3. 2016年春 part2
title:Spring 2016 part2
from:Keith〈Keith-BPB@GGmail.kom〉
2016/11/23 16:16
街の噂は数多くある。どこにでもある都市伝説ばかりでも、マイナスイメージのものばかりだと土地柄を疑問に思いたくなるというもので……足取りはひたすら重たかった。
新しい職場の建物は、外観からしてやる気がなかった。ツタぐらいは取り除いた方がいいと思う。
玄関に入ると、警備員のやる気がなかった。僕はそこそこ上役として来たはずなのに……。
出迎えた警察官が……とても、堅気の雰囲気とは思えなかった。
「どうも。アドルフ・グルーベです」
プラチナブロンドの髪、サングラス、強面。そして……片腕。どこの組織から抜けてきたんだろう。声にもあまりやる気が感じられない。
「……サリンジャーさんは?」
怪訝そうな声で聞かれる。……何となく、予想はついていた。
「僕が、キース・サリンジャーです」
「……ああ、なるほど……」
明らかに哀れんだ声だったけれど、まあこれくらいは慣れている。
「……30でしたっけ?」
「30です」
「……そっすか」
童顔なのは知っているから、あまり年齢については触れないでほしい。後、凝視する視線が怖い。品定めをされているような気分だ。

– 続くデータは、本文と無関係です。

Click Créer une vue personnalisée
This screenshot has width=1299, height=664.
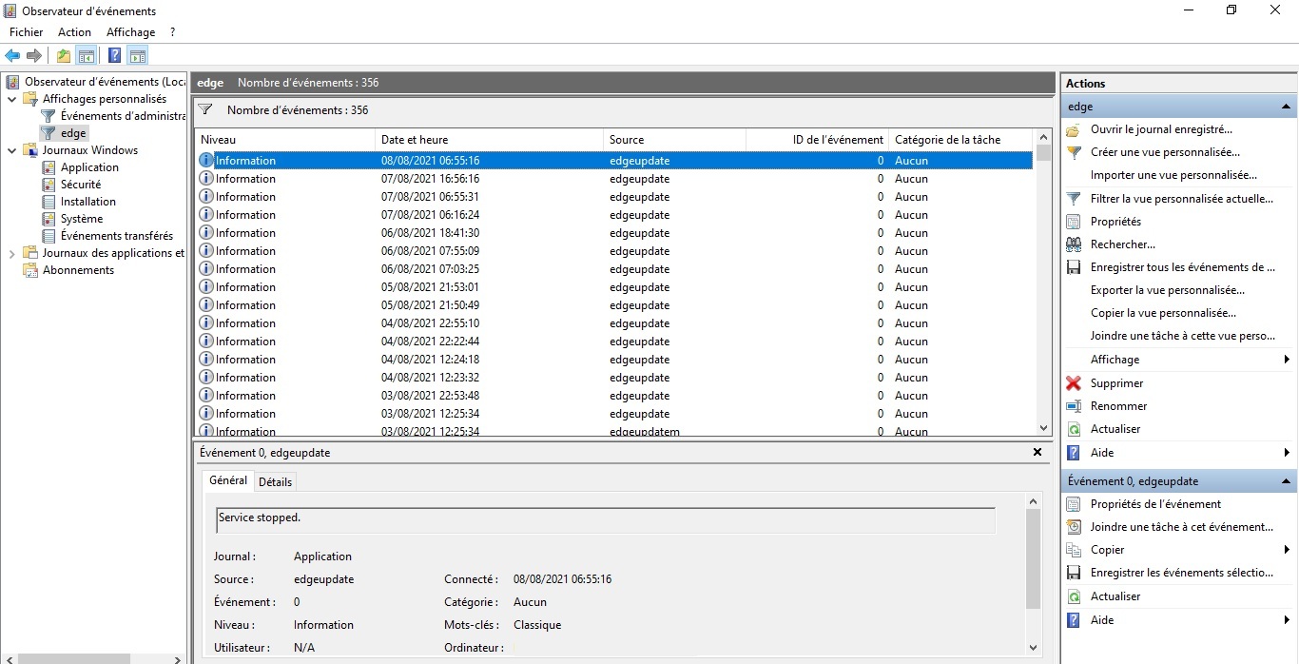[x=1165, y=152]
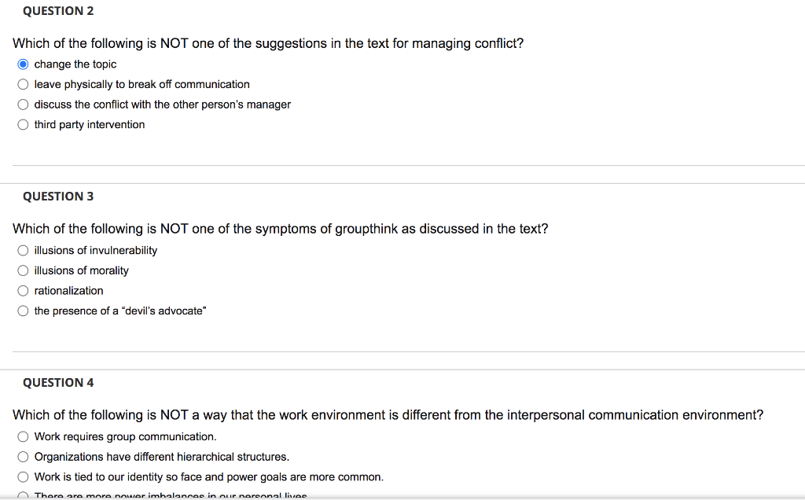Choose "leave physically to break off communication"
This screenshot has height=500, width=805.
click(x=23, y=84)
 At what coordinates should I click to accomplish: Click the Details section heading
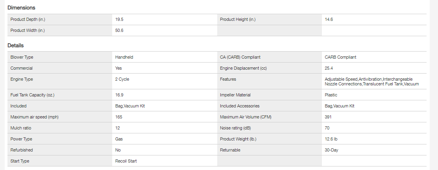pyautogui.click(x=16, y=46)
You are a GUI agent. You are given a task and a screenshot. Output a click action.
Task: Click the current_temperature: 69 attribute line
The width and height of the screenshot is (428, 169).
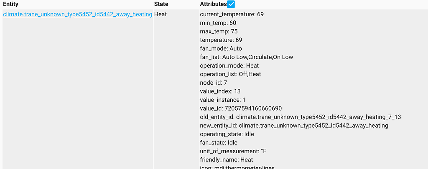click(232, 14)
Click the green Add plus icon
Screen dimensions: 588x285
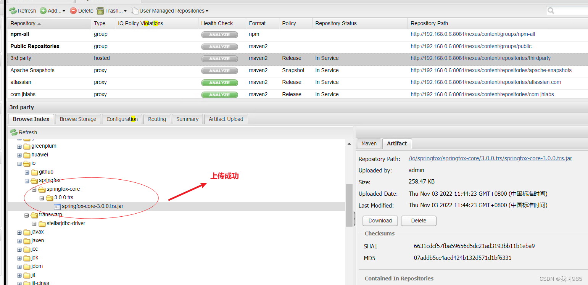coord(43,11)
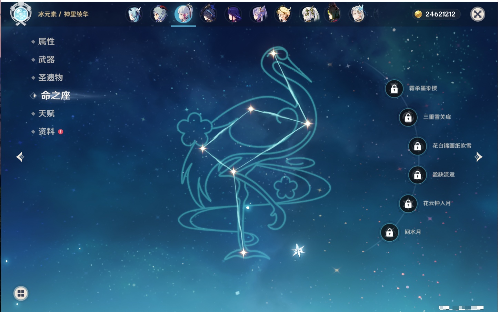The height and width of the screenshot is (312, 498).
Task: Go to the 圣遗物 artifacts menu
Action: (50, 78)
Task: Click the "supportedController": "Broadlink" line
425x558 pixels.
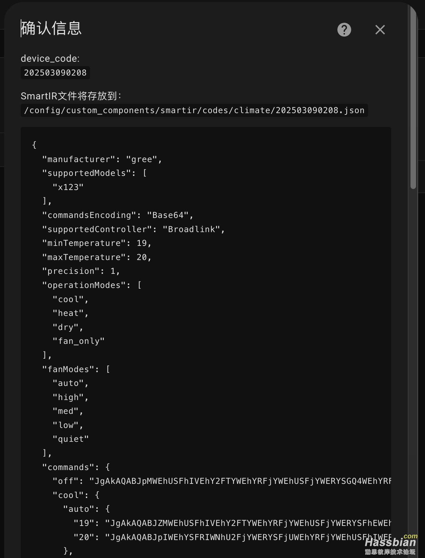Action: point(134,229)
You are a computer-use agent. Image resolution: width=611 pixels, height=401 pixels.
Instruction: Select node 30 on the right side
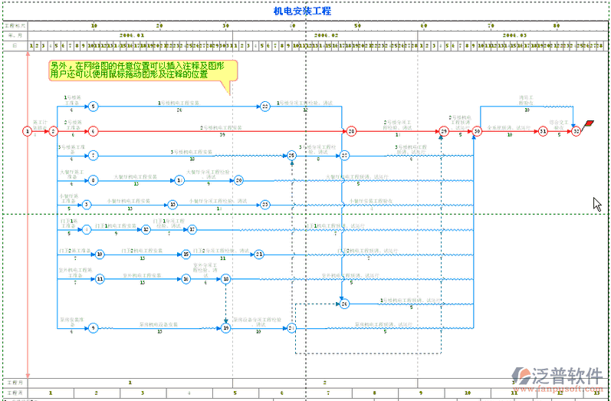(x=477, y=131)
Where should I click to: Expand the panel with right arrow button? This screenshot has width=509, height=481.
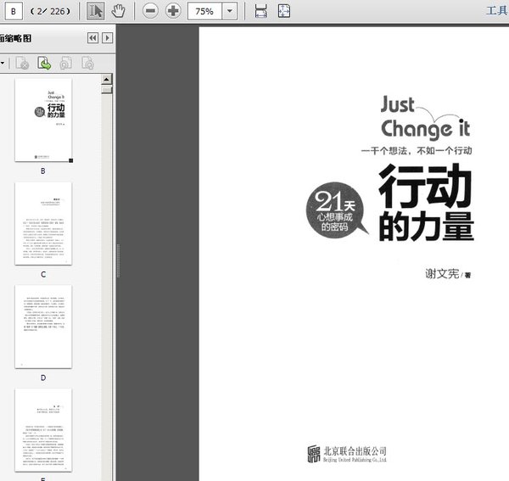coord(107,37)
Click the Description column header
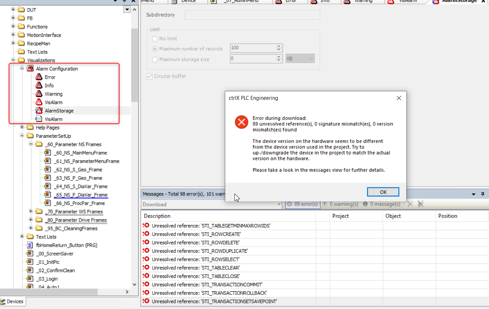The width and height of the screenshot is (489, 309). pos(157,216)

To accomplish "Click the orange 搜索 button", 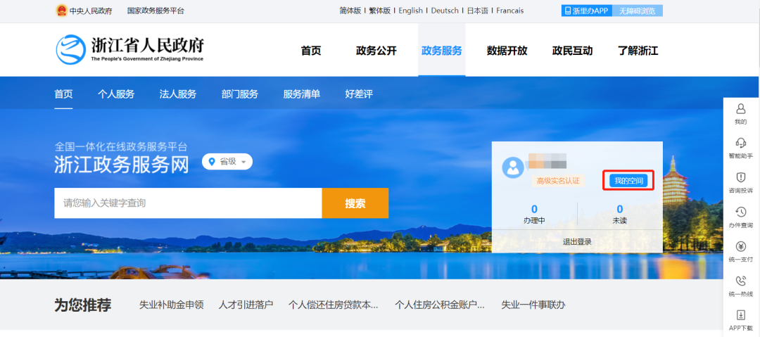I will (x=355, y=203).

ちらりと鏡を一瞥する。整えてきた金髪。明るめの茶色い瞳。小ぎれいな服装。既に浮いているのが分かったが、それでも、少し楽しみでもあった。……不謹慎かもしれないが、「せっかく来たからには何かを変えてみたい」という気持ちもあった。
たとえ、命の危険が迫る選択だったとしても。
「一応、俺が担当というか色々教えろって言われてます」
「そうなんですね」
舐められると分かっていても、思わず口調が丁寧になってしまう。雰囲気というものは恐ろしい。
「まあ、片腕で暇なんで」
ひらひらと、本来なら右腕があるはずの片袖が揺れる。
……やはり舐められていたようだ。相槌も打てなかったが、次の言葉で固まった。
「後、俺が一番……アンタにしてもらいたいことがあるんです」
どこからか、漂う冷気。
思わず唾を飲んだ。ただ……どれほど嫌な予感しかしなくとも、逃げようとは不思議と思えなかった。
そうだ。今度こそ、僕は、正義を貫いてみせる。
……。ん?今度こそ?
そういえば、これは何回目だったっけ……。……まあ、いいさ。伝えられればそれでいい。僕が、正しいと証明できれば……それでいい。

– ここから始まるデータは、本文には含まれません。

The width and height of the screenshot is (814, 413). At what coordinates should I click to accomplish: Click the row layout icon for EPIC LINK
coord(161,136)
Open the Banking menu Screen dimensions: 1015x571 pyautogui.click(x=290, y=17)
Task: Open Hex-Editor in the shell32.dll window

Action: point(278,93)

メル友に弟が憑かれて笑うしかない【HN:Rod】 投稿日時9/16 2:56
続く沈黙にビビりつつ、声をかけてみた。
「ロバート、どうした?」
「……君に伝えたいことがあるんだ。書き留めてほしい」
「……なぁ、ロバート?」
「僕は殺されてしまったから、君が頼りだ」
電話先から届く声音は、全く別人の響きに変わっていた。
あの野郎、速攻でやられやがった。